Besides, I’m not looking for an ontology, I’m looking for RDF data to query. http://demo.openlinksw.com/ode/ is very interesting, but after following your instructions and poking around a bit (even clicking “Raw Triples” and then doing “View Source”) I still don’t see any RDF. I’ve been meaning to get to know OpenLink better, but I haven’t seen how to get RDF out of it yet. So, I’ve written a little XSLT to convert instance documents to RDF and I’ve been querying those. It’s all come together pretty quickly.
OpenLink has already produced an intial ontology
for XBRL which is what we use in our ODE product.

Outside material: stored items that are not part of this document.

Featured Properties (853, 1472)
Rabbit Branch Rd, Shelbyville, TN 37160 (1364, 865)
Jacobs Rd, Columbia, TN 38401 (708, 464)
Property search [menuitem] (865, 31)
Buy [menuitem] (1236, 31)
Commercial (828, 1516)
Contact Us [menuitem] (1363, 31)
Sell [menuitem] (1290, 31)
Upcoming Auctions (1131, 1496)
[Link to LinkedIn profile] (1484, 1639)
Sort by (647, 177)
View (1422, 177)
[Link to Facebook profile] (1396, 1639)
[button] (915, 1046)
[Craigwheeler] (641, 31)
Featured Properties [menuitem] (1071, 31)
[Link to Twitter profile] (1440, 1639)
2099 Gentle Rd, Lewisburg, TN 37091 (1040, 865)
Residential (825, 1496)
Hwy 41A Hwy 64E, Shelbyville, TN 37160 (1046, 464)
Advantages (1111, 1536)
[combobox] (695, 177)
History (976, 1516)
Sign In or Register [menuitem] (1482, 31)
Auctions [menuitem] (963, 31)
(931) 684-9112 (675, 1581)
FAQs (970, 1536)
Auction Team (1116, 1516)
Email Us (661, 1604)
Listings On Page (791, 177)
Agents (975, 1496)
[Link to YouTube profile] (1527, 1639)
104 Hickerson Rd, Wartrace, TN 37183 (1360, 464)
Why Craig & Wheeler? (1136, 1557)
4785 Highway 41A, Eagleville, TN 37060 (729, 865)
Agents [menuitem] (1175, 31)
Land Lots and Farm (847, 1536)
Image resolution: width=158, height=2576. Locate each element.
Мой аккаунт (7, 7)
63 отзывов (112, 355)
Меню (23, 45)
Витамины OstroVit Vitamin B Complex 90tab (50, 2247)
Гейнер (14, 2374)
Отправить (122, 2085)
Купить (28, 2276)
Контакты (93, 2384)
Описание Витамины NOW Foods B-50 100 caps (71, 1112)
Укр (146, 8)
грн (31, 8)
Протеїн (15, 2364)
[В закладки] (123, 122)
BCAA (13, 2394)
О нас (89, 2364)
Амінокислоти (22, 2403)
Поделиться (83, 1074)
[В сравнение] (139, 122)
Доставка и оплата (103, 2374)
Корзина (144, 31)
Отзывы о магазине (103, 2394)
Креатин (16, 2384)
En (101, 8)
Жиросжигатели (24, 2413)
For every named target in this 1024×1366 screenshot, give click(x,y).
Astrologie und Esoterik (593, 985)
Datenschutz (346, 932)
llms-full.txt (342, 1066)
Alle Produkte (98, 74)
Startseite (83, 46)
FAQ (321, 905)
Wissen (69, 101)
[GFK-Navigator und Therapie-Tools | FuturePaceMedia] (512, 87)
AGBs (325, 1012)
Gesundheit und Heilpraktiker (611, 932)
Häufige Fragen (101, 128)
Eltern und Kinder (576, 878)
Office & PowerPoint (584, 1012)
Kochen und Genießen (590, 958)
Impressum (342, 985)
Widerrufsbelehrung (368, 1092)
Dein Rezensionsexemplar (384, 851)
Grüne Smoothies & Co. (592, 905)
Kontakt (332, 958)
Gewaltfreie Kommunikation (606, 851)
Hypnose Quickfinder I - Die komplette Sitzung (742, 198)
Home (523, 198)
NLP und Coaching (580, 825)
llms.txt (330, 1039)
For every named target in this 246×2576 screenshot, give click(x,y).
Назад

The ontology will be released this week.
I look forward to seeing it!
To get RDF from an XBRL instance document simply do the following:
Using our SPARQL Endpoints (e.g. http://demo.openlinksw.com/sparql):
1. basic sparql pattern with XBRL instance doc URL in the FROM NAMED CLAUSE
2. over the SPARQL protocol with appropriate results serialization choosen
When using ODE, please use the “Page Description” feature from an XBRL instance document, and then look at the footer where there are options for RDF/XML or N3 serialization options.
The proxy URIs that we produce via our Sponger Middleware service will enable you to then replicate the XBRL to RDF experience using other RDF based tools and platforms.
As for the Google Discussion forum, I am yet to understand how you administer those forums re. SPAM. Also, when it comes to inactivity, we are back to my original frustration: nobody has stepped up to assist us with the enormous task of producing an ontology from XBRL, so we did it ourselves, and even after that, the fragmentation continues :-(\
Feel free to download the free, no strings attached, version of SpiderMonkey to help create or extend taxonomies. I’ll be interested to hear how you are modelling things like the calculation linkbase as triples.
I will check that out. For now, I’m just playing with the modeling of simple XBRL facts, but Dave Raggett is working on the modeling of the more complete XBRL picture, including taxonomies.